(Saved data entries)
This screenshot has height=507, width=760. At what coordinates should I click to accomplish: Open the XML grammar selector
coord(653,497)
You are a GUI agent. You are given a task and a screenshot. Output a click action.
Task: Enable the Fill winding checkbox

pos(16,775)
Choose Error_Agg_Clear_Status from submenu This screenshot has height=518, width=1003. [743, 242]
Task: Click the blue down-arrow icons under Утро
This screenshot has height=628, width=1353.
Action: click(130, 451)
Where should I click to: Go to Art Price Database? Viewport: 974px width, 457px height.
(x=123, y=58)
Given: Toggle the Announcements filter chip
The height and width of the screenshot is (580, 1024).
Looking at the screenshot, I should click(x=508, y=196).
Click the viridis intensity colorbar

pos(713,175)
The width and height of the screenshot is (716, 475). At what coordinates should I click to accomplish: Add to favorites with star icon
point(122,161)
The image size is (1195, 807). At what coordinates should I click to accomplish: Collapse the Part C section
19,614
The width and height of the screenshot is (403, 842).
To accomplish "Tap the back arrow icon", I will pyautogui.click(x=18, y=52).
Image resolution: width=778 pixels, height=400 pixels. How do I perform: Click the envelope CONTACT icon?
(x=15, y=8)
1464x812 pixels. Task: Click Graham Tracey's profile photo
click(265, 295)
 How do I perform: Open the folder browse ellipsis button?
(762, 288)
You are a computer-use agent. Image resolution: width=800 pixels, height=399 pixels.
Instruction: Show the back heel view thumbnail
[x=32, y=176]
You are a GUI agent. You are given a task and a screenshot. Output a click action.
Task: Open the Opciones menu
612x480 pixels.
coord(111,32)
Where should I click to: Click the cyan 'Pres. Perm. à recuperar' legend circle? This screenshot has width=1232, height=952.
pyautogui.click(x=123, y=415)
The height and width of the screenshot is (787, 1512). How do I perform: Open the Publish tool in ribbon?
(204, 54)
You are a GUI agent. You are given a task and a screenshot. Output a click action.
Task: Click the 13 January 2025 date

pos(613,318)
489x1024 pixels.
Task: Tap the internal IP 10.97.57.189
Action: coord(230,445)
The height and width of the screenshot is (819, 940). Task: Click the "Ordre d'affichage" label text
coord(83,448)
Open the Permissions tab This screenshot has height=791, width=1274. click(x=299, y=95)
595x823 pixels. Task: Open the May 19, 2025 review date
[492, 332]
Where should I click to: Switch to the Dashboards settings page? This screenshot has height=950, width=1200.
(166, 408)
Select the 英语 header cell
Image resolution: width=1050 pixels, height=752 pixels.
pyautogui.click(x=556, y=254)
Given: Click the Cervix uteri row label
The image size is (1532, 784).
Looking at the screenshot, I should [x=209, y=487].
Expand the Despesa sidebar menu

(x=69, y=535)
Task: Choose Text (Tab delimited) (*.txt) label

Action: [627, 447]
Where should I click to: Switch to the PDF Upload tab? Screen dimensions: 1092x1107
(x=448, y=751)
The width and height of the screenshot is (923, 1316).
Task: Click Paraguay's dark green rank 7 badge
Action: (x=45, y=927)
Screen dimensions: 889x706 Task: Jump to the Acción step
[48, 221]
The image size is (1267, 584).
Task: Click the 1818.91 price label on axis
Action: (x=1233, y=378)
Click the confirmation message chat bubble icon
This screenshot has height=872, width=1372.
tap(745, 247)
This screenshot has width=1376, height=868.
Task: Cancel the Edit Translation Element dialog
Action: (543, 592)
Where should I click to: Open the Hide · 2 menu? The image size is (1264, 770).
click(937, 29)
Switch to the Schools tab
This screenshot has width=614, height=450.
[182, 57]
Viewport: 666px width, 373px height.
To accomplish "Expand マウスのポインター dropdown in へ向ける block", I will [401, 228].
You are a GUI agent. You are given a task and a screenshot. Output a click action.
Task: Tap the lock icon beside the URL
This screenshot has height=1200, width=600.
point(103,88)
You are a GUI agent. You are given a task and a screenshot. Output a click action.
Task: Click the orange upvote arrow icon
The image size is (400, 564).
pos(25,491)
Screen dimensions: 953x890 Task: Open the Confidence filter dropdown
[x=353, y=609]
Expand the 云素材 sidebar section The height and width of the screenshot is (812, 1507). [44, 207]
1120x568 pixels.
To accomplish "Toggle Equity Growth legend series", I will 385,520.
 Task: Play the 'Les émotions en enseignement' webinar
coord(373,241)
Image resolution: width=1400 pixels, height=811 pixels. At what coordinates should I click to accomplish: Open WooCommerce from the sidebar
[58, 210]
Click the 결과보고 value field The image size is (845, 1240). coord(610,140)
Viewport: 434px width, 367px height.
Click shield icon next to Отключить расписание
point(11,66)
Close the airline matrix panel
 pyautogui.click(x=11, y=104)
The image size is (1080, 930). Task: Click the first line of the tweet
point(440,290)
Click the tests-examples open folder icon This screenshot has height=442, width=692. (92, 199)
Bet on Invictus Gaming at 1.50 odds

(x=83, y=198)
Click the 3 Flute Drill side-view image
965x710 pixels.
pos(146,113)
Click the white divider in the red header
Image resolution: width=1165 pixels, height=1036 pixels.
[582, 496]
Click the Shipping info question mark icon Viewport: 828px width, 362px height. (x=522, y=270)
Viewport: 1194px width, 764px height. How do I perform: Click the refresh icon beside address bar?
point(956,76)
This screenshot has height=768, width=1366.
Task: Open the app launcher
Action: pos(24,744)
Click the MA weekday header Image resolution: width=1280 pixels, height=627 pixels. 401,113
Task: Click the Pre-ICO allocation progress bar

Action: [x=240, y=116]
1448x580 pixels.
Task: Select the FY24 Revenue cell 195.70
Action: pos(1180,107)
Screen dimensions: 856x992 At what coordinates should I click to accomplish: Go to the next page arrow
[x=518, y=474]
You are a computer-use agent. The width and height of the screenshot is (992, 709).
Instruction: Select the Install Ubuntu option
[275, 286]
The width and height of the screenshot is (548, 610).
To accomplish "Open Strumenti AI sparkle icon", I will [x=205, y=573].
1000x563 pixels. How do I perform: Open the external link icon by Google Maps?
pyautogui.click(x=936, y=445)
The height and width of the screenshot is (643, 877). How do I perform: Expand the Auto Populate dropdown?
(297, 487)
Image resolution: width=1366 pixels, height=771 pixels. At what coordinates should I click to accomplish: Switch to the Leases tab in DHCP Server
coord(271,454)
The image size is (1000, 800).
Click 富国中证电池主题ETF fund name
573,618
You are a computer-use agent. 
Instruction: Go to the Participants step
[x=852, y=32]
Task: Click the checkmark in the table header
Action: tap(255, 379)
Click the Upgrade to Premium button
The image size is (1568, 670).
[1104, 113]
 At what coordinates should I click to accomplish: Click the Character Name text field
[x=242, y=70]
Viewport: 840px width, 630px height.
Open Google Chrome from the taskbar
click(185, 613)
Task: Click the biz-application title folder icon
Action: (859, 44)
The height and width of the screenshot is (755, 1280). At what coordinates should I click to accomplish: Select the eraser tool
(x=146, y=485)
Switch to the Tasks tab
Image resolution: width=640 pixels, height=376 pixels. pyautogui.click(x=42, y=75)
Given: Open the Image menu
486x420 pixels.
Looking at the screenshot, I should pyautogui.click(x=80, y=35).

[BRIEF] Set aside each line above that includes the string "computer" and report it.

[RESULT]
You are a computer-use agent. Image resolution: width=800 pixels, height=399 pixels.
You are a computer-use agent. The width and height of the screenshot is (992, 709).
You are a computer-use agent. 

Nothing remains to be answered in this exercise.